For most airlines the winter season is a pretty tough time. The traditionally colder months in the Northern Hemisphere have people hunkering down at home, negatively affecting the powerful markets of North America and Europe.

As a result, the airlines winter season typically brings with it some schedule changes, as carriers aim to ride out the typical airline struggles in winter and avoid any great losses.

In a year when we’ve seen higher fuel prices and increased competition spelling the end for many airlines, it seems that even the big, healthy looking carriers are bracing themselves for a harsh few months.

When the chips are down, you’ve got two choices… cut your costs, or make more money. We’ll take a look at two of the worlds larger airlines and what they’re planning to do to ride out the traditional airline struggles in winter.
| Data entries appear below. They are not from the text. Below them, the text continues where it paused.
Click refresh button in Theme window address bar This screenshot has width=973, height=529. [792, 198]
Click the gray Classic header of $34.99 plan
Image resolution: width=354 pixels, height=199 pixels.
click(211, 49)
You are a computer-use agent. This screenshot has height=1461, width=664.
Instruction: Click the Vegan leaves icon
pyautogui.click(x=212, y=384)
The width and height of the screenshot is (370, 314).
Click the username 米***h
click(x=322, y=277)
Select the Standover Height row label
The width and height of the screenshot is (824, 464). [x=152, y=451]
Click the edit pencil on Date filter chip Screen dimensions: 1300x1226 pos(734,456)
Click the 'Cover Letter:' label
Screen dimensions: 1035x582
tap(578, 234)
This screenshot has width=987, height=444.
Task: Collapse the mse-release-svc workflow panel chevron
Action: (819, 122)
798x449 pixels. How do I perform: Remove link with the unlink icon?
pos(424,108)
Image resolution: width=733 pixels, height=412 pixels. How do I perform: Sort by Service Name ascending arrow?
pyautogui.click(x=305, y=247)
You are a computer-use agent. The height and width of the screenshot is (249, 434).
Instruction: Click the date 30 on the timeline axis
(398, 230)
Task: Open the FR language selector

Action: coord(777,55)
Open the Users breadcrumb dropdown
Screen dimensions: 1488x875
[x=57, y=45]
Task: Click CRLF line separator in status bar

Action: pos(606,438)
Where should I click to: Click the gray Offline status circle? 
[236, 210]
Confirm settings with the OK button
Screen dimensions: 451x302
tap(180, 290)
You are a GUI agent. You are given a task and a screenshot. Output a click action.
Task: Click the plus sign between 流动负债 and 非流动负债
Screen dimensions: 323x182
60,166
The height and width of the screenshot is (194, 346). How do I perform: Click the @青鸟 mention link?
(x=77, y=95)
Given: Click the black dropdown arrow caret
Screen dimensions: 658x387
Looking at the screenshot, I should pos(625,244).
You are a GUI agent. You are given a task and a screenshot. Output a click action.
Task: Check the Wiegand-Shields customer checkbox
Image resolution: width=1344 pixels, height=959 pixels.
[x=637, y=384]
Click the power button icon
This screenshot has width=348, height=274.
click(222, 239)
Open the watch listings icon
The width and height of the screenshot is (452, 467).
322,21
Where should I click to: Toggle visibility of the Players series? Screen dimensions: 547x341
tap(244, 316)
Norwegian’s cost cutting efforts

Despite posting healthy profits in the last quarter, Norwegian are on the brink of making some serous decisions regarding winter schedule changes. A cost cutting push from their CFO, Geir Karlsen, has the carrier working to retain its the financial health during this challenging time.

Although no firm schedule changes have been announced yet, Karlson has intimated that some routes will be dropped ‘in the coming weeks’. Underperforming routes will be scaled back or temporarily dropped altogether, taking some capacity out of the market until the spring rolls around.

We’ve watched as Norwegian have spread out into South America, and predict that this is where routes will not be scaled back during the winter season. Allowing northerners to escape to the sunny climes of the south makes sense, as does cutting back on routes from cold places to other cold places.

There has been some indication of where we’ll see some cut backs, such as the Belfast and Edinburgh transatlantic routes which were dropped in September. They are withdrawing their London – Singapore route from January too, less than two years after it was launched.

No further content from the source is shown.